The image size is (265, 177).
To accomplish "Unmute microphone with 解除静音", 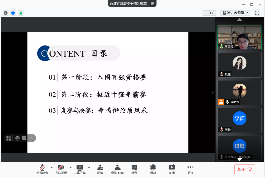I will pyautogui.click(x=42, y=169).
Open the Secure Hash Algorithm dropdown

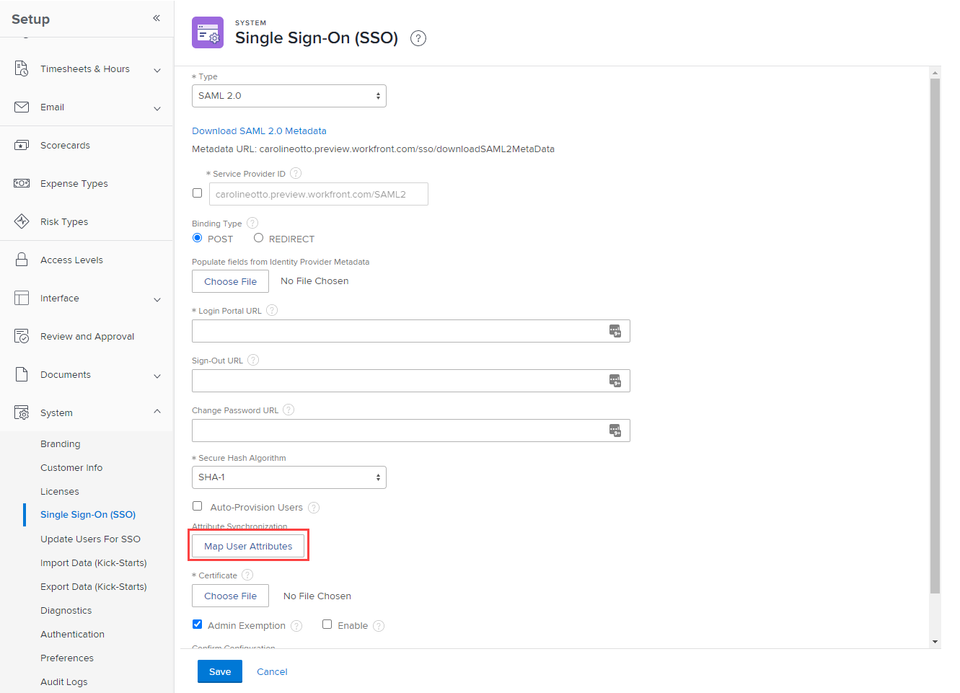(x=289, y=477)
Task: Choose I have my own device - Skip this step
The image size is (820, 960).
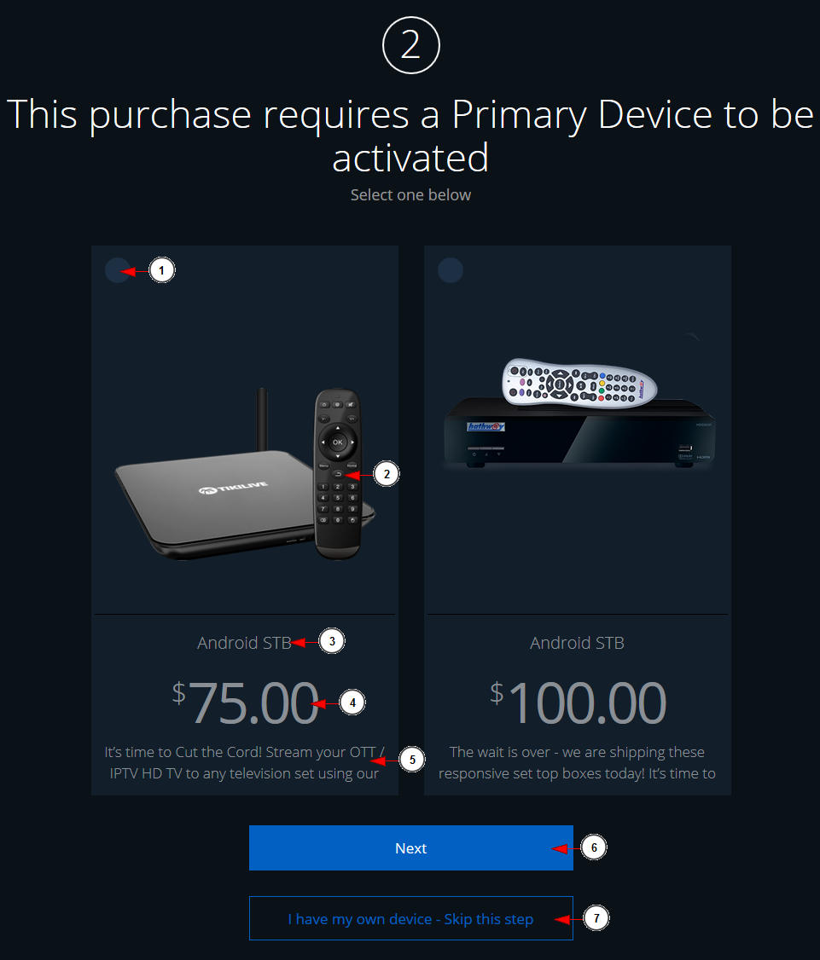Action: coord(410,918)
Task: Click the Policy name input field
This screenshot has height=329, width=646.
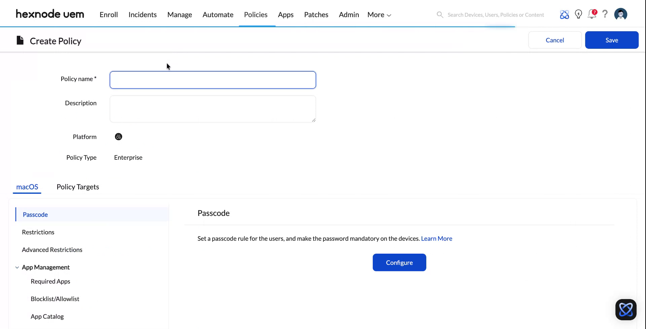Action: (213, 80)
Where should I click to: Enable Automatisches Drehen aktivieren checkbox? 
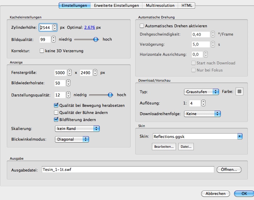[142, 26]
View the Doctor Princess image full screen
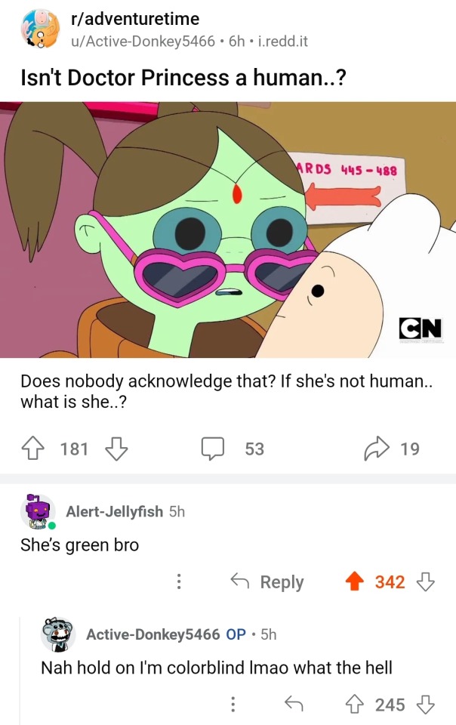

> [INSTRUCTIONS TO FOLLOW]
Starting at the line that contains "Task: Click the Policy name input field" and continuing through the last of the lines above, convert them into a numbered list. Leave out blank lines and pictures.

> [EXERCISE OUTPUT]
1. Task: Click the Policy name input field
2. This screenshot has height=329, width=646.
3. Action: (213, 80)
4. Where should I click to: Enable Automatisches Drehen aktivieren checkbox? 
5. [142, 26]
6. View the Doctor Princess image full screen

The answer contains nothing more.